** TEXT SHOWN follows **
Progressively older – and not ashamed of it

I feel I can finally admit that I am a long-term fan of progressive (prog) rock. You know, that music that tells peculiar, intense stories using synthesisers and unlikely music breaks. With songs that go on and on. And on.

I blame my older siblings for my weakness; as a teenager, I sat in my tiny bedroom week after week trying to enjoy my Top of the Pops soundalike albums (worth listening to now if just for the shock value), whilst in the room next door my brothers blasted out Yes, Rush, Led Zeppelin, Uriah Heep, Emerson Lake and Palmer, and Deep Purple. I couldn’t ignore it.

I had always been entranced by harmonies and was an aspiring poet (if somewhat lacking in talent). Add to this my conviction that I was ‘deep’ and it comes as no surprise when something in that progressive music spoke to me. I started to ‘borrow’ their albums, casting TOTP to one side. I remember they had the most amazing covers… those 70s LPs and the stories contained within simply blew me away.

Of course, it is totally uncool to admit to liking prog rock when many of my friends like dance, trance, garage, dustbin (?) music, but who from a certain era hasn’t got a tiny snippet of Dark Side of the Moon playing somewhere in their head? And don’t shout punk rock at me. There are some that declare punk was the death of prog, but did you know that Genesis and Pink Floyd were amongst the biggest selling artists in the 80s and 90s? Up yours, Sex Pistols.
** End of TEXT SHOWN **
** INFORMATION follows **
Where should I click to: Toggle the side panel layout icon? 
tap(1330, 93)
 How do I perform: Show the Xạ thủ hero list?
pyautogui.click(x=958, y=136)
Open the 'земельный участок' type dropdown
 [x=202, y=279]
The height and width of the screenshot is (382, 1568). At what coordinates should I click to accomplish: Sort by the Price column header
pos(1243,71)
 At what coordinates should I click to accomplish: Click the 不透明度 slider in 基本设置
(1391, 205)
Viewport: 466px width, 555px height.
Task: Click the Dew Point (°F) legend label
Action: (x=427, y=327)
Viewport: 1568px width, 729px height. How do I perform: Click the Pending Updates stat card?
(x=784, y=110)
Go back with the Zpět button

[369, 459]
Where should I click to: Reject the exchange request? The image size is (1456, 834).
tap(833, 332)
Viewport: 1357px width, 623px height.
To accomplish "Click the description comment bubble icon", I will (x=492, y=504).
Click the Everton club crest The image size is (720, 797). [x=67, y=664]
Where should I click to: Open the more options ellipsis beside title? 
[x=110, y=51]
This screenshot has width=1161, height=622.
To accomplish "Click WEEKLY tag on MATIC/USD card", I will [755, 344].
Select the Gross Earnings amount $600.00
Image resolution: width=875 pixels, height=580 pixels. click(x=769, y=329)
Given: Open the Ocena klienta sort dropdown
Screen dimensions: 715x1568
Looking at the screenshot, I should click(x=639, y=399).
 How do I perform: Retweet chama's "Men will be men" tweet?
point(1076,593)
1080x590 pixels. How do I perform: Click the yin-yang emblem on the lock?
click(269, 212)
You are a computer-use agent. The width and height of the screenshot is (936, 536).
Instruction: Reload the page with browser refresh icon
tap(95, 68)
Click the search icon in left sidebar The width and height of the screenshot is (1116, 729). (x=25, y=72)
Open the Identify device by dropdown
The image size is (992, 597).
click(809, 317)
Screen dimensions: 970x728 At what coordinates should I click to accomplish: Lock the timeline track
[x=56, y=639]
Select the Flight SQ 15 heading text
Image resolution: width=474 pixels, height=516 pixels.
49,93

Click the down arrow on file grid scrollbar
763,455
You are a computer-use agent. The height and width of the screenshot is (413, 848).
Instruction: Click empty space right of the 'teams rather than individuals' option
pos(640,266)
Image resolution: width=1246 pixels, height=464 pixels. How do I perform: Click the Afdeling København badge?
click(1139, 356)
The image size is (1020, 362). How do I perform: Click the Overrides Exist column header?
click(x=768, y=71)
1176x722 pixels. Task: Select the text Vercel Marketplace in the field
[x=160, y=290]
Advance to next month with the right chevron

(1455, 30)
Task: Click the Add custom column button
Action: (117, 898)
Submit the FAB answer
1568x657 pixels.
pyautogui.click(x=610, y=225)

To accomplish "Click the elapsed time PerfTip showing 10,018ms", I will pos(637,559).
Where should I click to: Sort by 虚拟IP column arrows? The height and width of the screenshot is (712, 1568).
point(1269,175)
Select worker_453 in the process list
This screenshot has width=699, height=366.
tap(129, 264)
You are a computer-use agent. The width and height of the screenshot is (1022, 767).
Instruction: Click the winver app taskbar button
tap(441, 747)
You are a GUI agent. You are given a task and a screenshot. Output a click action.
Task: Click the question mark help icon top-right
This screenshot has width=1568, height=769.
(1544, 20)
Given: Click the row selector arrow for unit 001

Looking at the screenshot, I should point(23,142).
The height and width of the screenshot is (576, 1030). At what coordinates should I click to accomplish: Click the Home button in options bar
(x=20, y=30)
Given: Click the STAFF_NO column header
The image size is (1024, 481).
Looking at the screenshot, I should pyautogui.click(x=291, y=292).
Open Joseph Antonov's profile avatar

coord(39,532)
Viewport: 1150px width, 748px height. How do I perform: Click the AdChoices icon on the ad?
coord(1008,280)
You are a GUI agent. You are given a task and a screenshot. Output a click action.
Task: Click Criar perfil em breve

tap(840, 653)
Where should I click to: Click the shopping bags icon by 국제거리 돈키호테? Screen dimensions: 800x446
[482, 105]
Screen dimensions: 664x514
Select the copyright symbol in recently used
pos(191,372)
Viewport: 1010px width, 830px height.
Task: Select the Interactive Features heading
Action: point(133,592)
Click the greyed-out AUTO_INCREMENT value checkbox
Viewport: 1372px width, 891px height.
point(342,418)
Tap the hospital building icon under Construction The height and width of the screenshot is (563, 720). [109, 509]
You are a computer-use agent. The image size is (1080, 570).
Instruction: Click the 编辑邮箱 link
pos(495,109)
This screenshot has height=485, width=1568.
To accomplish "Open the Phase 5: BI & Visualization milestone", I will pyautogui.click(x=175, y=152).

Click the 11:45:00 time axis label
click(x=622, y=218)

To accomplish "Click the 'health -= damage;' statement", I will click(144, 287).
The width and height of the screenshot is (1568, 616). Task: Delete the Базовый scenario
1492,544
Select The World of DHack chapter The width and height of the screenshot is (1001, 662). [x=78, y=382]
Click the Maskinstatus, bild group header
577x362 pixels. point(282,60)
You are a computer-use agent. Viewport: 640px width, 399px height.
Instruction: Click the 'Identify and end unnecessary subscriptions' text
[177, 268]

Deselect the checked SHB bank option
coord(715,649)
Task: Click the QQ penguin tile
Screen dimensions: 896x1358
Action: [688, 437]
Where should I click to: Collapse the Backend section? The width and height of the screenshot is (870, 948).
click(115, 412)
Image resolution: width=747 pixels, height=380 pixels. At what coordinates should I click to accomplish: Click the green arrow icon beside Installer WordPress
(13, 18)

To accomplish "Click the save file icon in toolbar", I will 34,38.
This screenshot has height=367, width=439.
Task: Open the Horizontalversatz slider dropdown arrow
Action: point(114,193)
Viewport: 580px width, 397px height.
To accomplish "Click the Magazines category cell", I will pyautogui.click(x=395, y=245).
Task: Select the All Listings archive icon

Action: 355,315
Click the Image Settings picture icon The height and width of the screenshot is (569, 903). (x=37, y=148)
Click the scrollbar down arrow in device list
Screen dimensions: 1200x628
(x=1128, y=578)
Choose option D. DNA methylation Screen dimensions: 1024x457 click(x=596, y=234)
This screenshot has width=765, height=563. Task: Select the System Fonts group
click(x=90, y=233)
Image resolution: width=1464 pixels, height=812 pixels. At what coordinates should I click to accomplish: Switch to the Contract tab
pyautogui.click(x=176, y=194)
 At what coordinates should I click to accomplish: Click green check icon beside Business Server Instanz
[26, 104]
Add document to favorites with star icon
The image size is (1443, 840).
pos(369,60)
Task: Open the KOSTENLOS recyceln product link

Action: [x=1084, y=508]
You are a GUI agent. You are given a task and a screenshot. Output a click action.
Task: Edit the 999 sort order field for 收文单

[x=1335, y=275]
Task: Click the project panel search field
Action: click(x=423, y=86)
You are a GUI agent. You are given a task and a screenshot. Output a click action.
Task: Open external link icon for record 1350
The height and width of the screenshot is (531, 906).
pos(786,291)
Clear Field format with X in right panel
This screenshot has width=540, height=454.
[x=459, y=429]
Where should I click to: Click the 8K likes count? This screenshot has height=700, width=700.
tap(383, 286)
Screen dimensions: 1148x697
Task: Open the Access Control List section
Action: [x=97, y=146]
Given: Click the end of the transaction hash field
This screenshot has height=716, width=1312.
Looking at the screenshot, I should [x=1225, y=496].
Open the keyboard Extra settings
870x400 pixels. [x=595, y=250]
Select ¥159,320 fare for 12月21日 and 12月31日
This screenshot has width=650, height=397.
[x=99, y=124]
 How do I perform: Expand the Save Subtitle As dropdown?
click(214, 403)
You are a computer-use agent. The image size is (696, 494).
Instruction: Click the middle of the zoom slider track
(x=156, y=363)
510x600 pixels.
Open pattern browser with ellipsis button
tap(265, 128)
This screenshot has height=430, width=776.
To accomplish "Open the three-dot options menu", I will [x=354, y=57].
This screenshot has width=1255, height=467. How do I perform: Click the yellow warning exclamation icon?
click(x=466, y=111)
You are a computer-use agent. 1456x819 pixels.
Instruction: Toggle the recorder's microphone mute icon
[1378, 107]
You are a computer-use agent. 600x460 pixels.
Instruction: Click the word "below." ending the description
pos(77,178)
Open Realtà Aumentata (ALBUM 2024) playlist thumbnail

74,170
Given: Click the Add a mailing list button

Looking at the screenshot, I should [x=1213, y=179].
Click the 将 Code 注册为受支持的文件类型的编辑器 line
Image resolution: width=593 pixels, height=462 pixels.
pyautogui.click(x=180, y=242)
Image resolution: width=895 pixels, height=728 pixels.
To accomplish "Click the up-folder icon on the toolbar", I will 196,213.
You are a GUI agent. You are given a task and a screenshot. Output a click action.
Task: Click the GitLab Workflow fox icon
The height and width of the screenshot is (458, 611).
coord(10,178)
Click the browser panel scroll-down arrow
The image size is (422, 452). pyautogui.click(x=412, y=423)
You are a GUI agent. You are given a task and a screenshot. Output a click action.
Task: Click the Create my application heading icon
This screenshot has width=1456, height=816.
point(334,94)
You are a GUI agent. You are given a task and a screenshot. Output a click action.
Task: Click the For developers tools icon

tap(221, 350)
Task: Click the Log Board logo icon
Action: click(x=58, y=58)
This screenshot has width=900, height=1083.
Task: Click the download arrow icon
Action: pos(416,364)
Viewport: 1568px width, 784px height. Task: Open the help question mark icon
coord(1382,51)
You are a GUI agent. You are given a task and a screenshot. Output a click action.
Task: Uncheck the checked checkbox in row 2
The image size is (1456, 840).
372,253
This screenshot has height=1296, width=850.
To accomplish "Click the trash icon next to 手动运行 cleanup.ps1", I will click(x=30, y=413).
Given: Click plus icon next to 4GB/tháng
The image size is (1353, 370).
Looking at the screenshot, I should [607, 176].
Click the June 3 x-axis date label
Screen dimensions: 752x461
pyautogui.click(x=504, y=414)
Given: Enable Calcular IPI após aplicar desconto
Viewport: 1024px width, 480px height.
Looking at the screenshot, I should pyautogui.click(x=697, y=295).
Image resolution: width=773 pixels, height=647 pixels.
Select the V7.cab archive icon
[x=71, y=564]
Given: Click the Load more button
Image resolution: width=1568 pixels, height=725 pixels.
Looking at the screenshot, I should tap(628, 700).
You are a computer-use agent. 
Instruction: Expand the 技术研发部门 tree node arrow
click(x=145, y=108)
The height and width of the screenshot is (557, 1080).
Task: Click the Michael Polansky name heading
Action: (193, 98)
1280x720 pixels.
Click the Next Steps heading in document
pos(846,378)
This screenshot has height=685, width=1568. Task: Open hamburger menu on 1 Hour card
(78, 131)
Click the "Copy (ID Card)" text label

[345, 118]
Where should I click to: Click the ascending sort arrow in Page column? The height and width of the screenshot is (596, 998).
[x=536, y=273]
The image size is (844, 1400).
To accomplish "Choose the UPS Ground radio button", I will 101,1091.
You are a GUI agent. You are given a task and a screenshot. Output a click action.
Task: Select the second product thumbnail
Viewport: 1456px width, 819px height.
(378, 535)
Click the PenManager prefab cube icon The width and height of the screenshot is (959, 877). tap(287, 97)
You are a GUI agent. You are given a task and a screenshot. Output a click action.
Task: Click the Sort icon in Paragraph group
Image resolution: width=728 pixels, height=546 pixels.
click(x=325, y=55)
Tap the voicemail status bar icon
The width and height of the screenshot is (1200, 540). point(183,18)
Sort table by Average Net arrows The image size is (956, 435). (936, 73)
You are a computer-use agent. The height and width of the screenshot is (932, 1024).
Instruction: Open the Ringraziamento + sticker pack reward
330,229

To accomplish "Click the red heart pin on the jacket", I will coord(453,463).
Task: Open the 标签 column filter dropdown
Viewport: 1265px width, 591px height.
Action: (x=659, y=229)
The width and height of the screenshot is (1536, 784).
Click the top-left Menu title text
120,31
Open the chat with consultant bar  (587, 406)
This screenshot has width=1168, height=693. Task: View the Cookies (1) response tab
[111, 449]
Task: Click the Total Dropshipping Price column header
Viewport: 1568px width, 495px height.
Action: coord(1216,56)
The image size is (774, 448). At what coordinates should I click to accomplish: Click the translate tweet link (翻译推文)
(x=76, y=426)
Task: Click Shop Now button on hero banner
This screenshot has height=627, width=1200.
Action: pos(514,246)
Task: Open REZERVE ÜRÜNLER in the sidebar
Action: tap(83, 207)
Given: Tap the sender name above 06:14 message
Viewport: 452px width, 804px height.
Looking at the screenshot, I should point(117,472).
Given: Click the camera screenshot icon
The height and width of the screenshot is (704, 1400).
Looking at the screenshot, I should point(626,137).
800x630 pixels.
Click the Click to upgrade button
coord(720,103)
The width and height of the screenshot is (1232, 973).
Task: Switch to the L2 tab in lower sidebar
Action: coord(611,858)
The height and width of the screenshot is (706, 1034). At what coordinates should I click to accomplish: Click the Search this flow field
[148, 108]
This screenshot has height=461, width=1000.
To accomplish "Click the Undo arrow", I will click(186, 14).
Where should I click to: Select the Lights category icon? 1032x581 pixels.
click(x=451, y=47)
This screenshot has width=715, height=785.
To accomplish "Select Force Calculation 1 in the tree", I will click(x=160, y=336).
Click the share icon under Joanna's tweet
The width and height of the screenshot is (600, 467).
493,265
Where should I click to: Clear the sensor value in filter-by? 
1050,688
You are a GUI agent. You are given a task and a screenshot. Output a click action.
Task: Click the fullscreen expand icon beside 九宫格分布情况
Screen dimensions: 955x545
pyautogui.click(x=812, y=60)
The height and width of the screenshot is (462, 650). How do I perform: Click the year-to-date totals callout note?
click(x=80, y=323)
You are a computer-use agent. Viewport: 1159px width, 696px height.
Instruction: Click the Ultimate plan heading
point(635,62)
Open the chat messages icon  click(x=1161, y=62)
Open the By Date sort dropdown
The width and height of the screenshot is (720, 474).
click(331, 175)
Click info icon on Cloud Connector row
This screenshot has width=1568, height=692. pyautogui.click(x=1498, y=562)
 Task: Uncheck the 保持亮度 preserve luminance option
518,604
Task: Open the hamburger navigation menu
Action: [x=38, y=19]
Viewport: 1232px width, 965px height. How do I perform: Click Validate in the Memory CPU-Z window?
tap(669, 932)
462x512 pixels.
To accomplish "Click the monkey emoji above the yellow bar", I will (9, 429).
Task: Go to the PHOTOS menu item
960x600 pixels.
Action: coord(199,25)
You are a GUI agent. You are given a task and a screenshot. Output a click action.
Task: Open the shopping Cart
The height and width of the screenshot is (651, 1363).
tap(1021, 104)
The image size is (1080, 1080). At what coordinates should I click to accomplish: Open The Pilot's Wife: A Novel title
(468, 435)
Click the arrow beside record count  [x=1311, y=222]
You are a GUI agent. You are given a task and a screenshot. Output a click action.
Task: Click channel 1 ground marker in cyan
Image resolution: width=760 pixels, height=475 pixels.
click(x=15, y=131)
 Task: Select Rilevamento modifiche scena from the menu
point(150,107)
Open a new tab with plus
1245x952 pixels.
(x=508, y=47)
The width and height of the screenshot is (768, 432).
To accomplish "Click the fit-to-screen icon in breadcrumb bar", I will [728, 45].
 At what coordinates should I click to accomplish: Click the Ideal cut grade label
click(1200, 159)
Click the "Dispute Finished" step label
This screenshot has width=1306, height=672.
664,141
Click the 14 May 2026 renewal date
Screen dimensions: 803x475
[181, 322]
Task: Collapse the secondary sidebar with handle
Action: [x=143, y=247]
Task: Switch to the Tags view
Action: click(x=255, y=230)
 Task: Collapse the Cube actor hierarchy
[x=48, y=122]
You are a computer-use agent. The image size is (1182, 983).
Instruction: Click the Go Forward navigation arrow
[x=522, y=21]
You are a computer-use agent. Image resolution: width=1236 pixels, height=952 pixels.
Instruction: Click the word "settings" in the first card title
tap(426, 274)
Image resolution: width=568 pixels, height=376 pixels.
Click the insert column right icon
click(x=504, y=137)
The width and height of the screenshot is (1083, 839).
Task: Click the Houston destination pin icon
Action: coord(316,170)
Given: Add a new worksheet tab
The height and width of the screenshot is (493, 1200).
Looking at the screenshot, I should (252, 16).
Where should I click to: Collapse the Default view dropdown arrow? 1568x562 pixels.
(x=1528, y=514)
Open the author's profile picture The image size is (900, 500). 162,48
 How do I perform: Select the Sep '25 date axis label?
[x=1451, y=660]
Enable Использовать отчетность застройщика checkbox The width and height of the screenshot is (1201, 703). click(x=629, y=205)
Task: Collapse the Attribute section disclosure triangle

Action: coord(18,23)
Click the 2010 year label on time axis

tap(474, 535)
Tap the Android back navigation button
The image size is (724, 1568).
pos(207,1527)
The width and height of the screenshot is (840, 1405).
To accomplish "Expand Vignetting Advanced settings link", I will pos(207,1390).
** End of INFORMATION **
■ QUESTIONS
**1.** In the piece on prog rock, which two bands were amongst the biggest selling artists in the 80s and 90s?
**2.** Quote the piece on prog rock between "I feel I can" and "on. And on.", inclusive.
The items have no connection to the piece on prog rock.

■ SOLVED PROBLEMS
**1.** Genesis and Pink Floyd.

**2.**
I feel I can finally admit that I am a long-term fan of progressive (prog) rock. You know, that music that tells peculiar, intense stories using synthesisers and unlikely music breaks. With songs that go on and on. And on.